Biogen Greenfinch Westwood - Case Study
Beyond keeping the engines running, Westwood’s CHPs have an impressive 99 percent uptime at 41 percent biogas to electricity and useable-heat efficiency.
These high rates will make substantially positive profit impact over the several years of investment payback. Watching the biogas as it comes from the gasholder and travels towards the CHPs and water heating boilers is a Geotech fixed gas analyser. This equipment, like the whole site is powered by the electricity the CHPs produce, and it plays a key role in keeping the CHP engines running.
Westwood’s biogas averages 60 percent methane (CH4), 40 percent carbon dioxide (CO2), about one percent oxygen (O2) with hydrogen sulphide (H2S) at trace levels below 100ppm. The static gas analysis unit is set to take a biogas reading every five minutes, 288 times a day. It feeds the data via Ethernet to Westwood’s central monitoring and control systems. Minimising the H2S in the biogas while keeping the O2 below critical levels helps keep the CHP engines running. They have a safety threshold engine-stop cut-off H2S level far higher than those ever reached.
In addition to Westwood’s technical staff checking digester and engine performance, the CHP and the Geotech system are set to keep watch on the biogas and on themselves and have down-the-line remote access by Geotech to the analyser’s panels and by the CHP manufactures to their engines. The two systems communicate with the central Westwood systems. So close is the system integration that when a Jenbacher CHP engine is to restart, for example after an oil change, it interrogates the AEMS data for the current percent CH4 content and adjusts its throttle setting for a start sequence at that level ensuring a safe, damage free and faultless engine restart.
The Geotech system is in use on many UK sites and others around the world. Applications include farm and food waste AD / biogas production, sewage sludge AD treatment, biogas harvesting and PPC compliance. With landfill gas and biogas energy-from-waste projects Geotech’s fixed analyser assists landfills and farmers in South America, Africa and Asia. The company can earn valuable carbon credits under the Clean Development Mechanism, through a combination of robust and reliable performance coupled with easily auditable, secure and verifiable data collection and storage systems. Based on Geotech’s continuously developing gas analysis technology, tested and proven in robust portable gas analysers for more than 20 years, AEMS operation is fully automated. It can analyse gas every six seconds. It self-purges and self-calibrates logs data and transfers it via Internet modem, Ethernet or both.
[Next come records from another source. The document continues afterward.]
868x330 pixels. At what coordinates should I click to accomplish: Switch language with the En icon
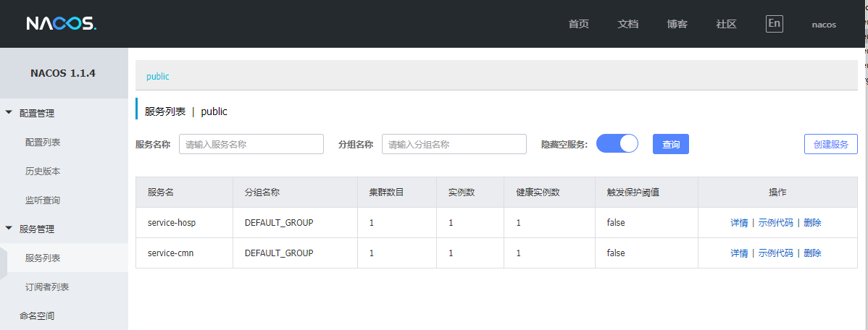774,23
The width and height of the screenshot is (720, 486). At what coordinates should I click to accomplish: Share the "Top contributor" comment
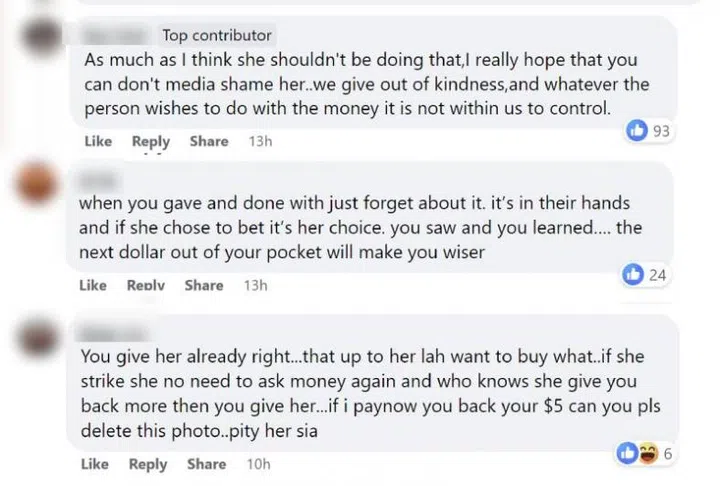[209, 142]
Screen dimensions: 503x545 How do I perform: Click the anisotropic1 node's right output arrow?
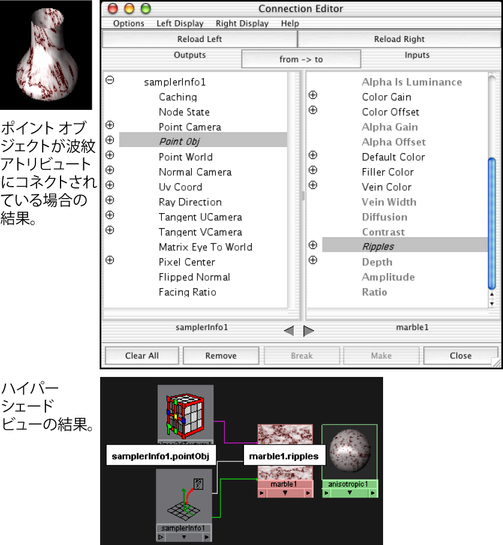[373, 493]
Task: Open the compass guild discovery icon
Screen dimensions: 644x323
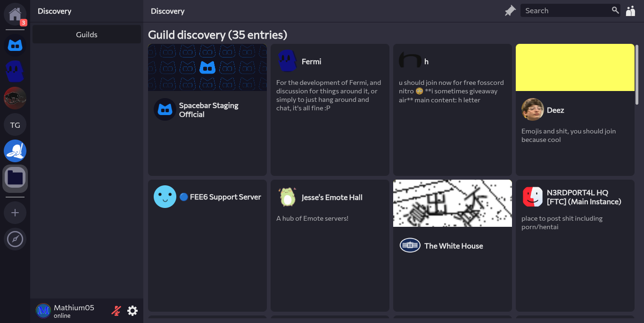Action: [15, 239]
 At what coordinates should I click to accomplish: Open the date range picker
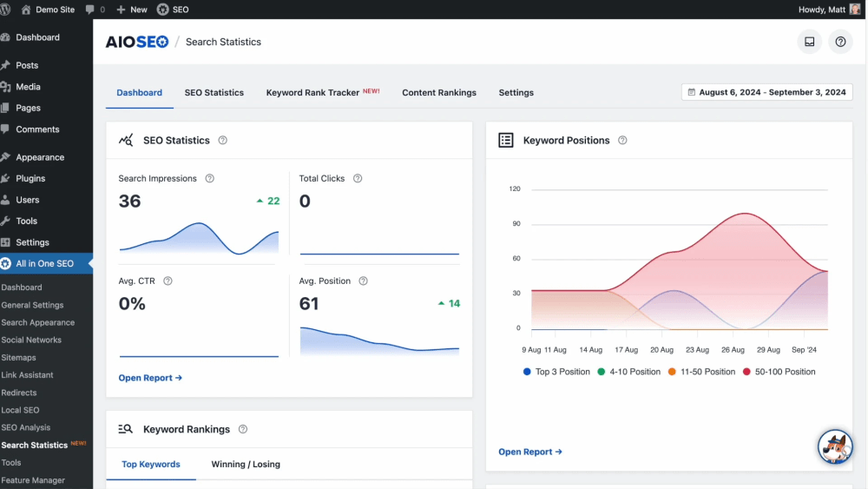click(x=766, y=92)
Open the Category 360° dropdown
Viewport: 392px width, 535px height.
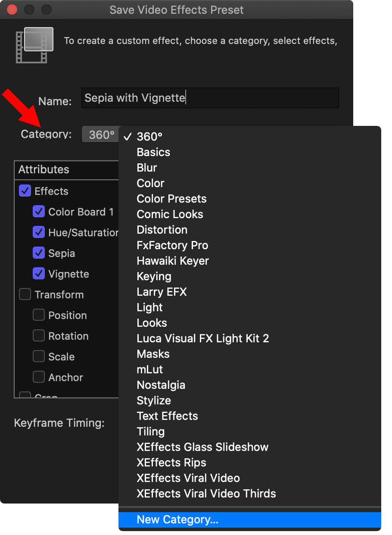click(101, 135)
Servicing the analyser means that the inner unit is simply swapped. According to David Woolgar, it is easy with a service-exchange analyser inserted in moments and the Westwood unit sent for service and calibration within Geotech’s seven-day turnaround. Westwood technicians also use a Geotech GA5000 portable gas analyser to check biogas from each of the digesters at tapping points and to double check the automated readings of the fixedc gas analyser.